To note the WichitaLUG meetings got moved online at the moment due to Covid. I’d suggest joining the discord/matrix what have you if you have questions for semi-realtime.
I’m actually setting something like that up. (Though not pi, and not touching GPIO, though I really wish computers had more accessible GPIO.)
I’ll list two ways to launch things:
First way: To launch something automatically as a service, on most systems (using systemd, which almost all distros are) you can use a script similar to this one which I use for an led-blinker (My converted Chromebook has a led light on the back, which I like blinking when it’s on.) let’s call this led_blinker.service
Modify $USER to whatever your username that you want to run it is. Also the path, description and similar.
[Unit]
Description=LED blinker for Candy (Dell Chromebook 3120)
StartLimitIntervalSec=5
After=basic.target
[Service]
Type=simple
Restart=always
RestartSec=5
User=$USER
ExecStart=/usr/bin/python3 /home/$USER/git/candy-led/led.py
[Install]
WantedBy=multi-user.target
To ‘install’ that I’d just go:
sudo systemctl enable $PATH_TO_ABOVE_FILE
sudo systemctl start led_blinker.service
Then it will start each time, and in my case I get pretty colors! (Great for telling if it’s on or asleep)
To stop it:
sudo systemctl start led_blinker.service
To disable it (stop from starting up on startup):
sudo systemctl stop led_blinker.service
To get status it: (No sudo required in most cases)
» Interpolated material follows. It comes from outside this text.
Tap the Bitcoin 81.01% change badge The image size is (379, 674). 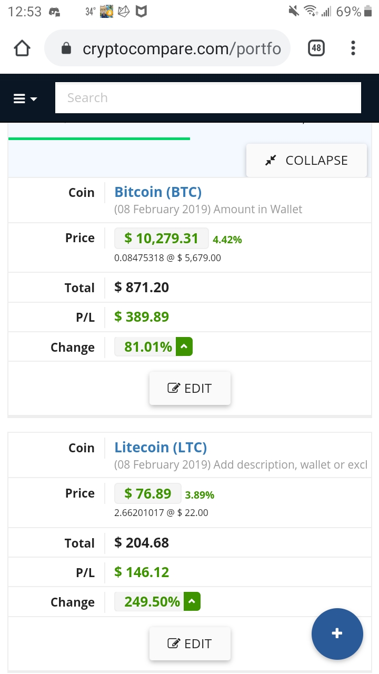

systemctl status led_blinker.service
Second way: For graphical things using X11: Configured for autologin under X11, you could just add the line to ~/.xinitrc in most cases. Here’s arch’s wiki on it: xinit - ArchWiki (That’s for base X11, some Desktop environments may or may not respect that.)
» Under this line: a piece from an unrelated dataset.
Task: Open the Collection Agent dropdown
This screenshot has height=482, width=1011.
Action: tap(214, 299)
A Third way would be to use crontab, but that’s usually for things you want to run periodically and have quit. It can also be used to check and launch processes if it dies, but with the line in the .service file systemd will try to handle that. There’s others.
Pygame I think uses the framebuffer/GL directly on Pi, but it’s been a while since I looked at it, so I think the first method would work if that’s all you want to run graphically.